The finance sector created nearly 250,000 jobs in the third quarter of 2023, offsetting thousands of job losses in the manufacturing and mining sectors, further cementing the structural shift to a service-orientated economy.
SA’s mining industry has endured a torrid year amid many headwinds, most notably a plunge in commodity prices, an inefficient rail network that has curtailed exports and rolling power cuts.
According to the quarterly labour force survey released on Tuesday, the mining sector shed 35,000 jobs in the third quarter, with more job losses expected, particularly in the platinum sector.
Sibanye-Stillwater in October said that it may retrench up to 8.6% of the workforce at its main platinum group metals (PGM) operations in SA, laying bare the crippling impact of falling commodity prices over the past 18 months. Sibanye is one of the world’s biggest PGM producers, along with Anglo American Platinum, Impala Platinum (Implats) and Northam.
Implats last week said it has started a targeted voluntary separation process with employees.

Coal mining houses have also been letting workers go.
Business Day reported on Monday that the World Bank has forecast that coal prices will fall 26% in 2024 and 15% in 2025, putting more jobs in the sector on the line.
The mining industry provides more than 400,000 people with formal employment, according to data from Stats SA, and it provides the fiscus with critical income in the form of corporate taxes, mineral royalties and individual tax from employees.
The energy-intensive manufacturing sector has not fared any better, shedding 50,000 jobs quarter on quarter and an alarming 122,000 year on year in the quarter under review.
Nedbank’s economic unit said that obstacles to faster economic growth remain considerable and that while electricity supply improved over the past three months, rail and port bottlenecks worsened, weighing on domestic trade, mining and manufacturing.
“Job losses in mining and manufacturing reflect the sharp deterioration in these sectors’ performance amid the drag stemming from weaker global demand, lower commodity prices, limited electricity supply and worsening logistical challenges,” Nedbank economists said in a note to clients.
Private firms are “increasingly forced to operate in failing municipalities where the quality of public services [is] rapidly deteriorating, leaving the private sector with little choice but to seek alternatives ... this vicious spiral is already playing out in mining and manufacturing — the two sectors most exposed to the country’s infrastructural constraints and inefficiencies”.
SA’s financial services sector, regarded as one of the world’s best, created 235,000 jobs in the third quarter, contributing handsomely to reducing the overall official unemployment rate to 31.9% from 32.6%.
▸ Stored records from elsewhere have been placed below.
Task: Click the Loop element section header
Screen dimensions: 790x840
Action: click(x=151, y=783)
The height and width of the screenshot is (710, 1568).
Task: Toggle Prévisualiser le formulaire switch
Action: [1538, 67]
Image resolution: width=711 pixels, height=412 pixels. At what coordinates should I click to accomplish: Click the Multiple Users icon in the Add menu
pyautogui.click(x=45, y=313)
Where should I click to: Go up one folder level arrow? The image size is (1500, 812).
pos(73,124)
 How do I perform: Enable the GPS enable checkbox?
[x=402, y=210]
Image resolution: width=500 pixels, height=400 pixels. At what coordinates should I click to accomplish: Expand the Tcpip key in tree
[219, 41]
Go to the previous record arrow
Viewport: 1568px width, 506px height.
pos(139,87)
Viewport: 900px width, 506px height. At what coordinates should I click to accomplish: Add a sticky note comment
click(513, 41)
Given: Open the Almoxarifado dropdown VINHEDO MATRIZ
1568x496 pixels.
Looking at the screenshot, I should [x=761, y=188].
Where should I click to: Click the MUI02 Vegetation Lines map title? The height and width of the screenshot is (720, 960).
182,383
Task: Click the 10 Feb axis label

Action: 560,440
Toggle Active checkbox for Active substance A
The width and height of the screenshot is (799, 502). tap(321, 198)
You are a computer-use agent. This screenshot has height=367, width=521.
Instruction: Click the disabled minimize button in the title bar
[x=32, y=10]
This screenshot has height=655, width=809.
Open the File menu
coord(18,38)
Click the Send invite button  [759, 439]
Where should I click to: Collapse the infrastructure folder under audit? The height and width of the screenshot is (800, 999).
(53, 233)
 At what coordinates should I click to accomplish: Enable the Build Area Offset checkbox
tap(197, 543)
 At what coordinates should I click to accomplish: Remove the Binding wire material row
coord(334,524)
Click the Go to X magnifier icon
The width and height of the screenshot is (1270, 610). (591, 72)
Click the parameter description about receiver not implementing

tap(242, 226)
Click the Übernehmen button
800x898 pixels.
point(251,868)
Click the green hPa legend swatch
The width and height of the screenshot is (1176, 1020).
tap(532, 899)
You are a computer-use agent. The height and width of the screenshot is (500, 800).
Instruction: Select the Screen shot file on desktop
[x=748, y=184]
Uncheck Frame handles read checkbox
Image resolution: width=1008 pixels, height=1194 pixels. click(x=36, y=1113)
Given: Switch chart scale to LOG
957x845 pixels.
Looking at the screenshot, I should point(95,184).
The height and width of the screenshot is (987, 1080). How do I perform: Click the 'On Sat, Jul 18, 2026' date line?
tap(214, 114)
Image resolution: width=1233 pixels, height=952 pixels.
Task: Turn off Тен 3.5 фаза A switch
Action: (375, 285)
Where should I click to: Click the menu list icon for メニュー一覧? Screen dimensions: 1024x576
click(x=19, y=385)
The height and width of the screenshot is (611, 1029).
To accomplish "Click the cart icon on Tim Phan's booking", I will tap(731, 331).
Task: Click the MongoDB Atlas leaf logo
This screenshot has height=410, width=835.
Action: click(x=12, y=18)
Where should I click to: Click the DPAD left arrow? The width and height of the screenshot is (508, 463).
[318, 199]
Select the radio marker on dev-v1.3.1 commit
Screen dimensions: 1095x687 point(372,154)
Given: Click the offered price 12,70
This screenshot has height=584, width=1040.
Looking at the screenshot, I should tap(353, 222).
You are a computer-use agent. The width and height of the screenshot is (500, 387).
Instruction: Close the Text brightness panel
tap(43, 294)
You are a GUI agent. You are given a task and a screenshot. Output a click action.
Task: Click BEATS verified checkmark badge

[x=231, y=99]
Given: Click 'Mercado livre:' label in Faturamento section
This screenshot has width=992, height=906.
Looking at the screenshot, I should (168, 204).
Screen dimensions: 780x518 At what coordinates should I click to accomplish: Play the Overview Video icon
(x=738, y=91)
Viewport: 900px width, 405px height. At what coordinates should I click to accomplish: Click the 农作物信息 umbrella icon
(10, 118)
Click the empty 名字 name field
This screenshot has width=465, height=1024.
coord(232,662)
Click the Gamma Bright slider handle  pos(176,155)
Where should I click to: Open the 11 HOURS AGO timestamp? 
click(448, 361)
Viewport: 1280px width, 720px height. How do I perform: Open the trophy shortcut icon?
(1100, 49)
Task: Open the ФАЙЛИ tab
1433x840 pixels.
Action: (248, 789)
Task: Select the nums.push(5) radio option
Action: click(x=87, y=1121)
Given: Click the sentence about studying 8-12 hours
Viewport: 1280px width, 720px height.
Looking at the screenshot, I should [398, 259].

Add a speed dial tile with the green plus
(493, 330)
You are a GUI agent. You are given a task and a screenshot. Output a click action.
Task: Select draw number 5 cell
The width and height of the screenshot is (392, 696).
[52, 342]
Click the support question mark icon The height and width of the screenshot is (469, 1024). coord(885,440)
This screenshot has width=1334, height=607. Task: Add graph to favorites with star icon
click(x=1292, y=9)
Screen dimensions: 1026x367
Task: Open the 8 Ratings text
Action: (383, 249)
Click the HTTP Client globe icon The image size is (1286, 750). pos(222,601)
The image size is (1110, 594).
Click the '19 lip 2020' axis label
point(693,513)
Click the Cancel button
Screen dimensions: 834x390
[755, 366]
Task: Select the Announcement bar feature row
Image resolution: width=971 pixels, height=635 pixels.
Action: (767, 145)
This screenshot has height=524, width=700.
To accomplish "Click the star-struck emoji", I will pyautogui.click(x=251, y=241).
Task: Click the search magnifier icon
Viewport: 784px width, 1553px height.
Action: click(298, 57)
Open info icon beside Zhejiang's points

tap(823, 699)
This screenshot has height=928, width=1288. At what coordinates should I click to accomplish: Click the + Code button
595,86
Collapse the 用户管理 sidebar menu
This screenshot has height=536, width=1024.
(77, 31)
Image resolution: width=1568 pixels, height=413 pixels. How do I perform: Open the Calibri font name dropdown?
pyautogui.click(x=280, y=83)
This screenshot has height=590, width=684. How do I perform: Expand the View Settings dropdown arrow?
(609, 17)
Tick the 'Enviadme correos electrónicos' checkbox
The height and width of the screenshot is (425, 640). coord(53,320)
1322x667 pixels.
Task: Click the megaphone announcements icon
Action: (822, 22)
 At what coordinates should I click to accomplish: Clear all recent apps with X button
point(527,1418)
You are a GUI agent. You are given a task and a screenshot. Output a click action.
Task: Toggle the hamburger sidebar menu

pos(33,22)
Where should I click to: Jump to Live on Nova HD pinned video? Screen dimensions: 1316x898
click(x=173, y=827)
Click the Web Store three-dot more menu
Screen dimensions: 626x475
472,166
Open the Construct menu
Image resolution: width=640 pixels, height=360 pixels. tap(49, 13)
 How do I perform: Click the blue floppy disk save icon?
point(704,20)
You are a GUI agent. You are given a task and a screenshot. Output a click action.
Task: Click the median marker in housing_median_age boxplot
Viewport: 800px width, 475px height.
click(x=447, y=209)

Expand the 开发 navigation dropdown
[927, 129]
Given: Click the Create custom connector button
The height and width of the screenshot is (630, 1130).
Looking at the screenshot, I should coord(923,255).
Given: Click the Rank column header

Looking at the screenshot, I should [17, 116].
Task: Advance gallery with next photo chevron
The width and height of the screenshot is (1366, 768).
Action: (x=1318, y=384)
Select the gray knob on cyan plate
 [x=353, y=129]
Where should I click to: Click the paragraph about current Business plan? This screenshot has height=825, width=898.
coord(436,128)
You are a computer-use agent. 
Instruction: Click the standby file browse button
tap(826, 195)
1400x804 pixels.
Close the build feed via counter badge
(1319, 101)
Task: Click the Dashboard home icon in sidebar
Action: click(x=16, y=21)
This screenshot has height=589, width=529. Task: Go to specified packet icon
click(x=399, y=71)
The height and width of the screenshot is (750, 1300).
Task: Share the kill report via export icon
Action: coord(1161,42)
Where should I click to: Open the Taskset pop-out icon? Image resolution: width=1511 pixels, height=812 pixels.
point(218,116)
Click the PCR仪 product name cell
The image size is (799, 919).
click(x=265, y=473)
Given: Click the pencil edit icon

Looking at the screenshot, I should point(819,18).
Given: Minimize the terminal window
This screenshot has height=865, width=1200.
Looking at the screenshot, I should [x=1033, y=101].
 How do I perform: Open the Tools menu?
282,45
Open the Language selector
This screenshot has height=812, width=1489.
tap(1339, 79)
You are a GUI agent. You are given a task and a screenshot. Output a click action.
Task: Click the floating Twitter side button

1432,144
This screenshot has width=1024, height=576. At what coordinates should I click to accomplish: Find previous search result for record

The third-quarter unemployment print marked the eighth consecutive quarter in which the jobless rate declined — with 2.4-million jobs added over the period, a rare feat for SA’s moribund economy. Another sector that added jobs in the quarter under review, taking the jobless rate to pre-Covid levels, was community and social services (which includes the government), which added just fewer than 120,000 jobs.
Thanda Sithole, FNB senior economist, said that employment by private households has not recovered, underscoring the cost-of-living pressures.
“The community and social services, financial intermediation, insurance, real estate and business services, as well as the wholesale and retail trade, motor trade [and] hotels and restaurants sectors have largely underpinned the cumulative net jobs gains over this period,” said Sithole.
“While uncertainty prevails, the projected economic recovery and the reforms under way should further support the labour market over time.” There was also movement in the right direction in reducing youth unemployment, often described as a ticking time bomb.
Survey figures show that the youth jobless rate, which measures jobseekers from 15 to 24 years old, dropped to 58% in the quarter — a one-year low — but that is still among the world’s highest.
Public debt
The expanded definition of unemployment, which includes those who have stopped seeking work, fell to 41.2% from 42.1%.
Nedbank warned that the rapidly rising public debt burden will hurt the labour market.
The debt has prompted the National Treasury to propose expenditure cuts, including more subdued capital spending and restrictions on new hires.
“Against this challenging backdrop, employment growth is likely to stall. Meanwhile, the labour force will continue to expand given large pools of new entrants, the unemployed and discouraged workers,” said Nedbank economists.
“Therefore, the unemployment rate is likely to remain structurally high over the medium term.
“A fast reduction in the unemployment rate can only be achieved through robust economic growth, which ultimately requires faster implementation of critical structural reforms.”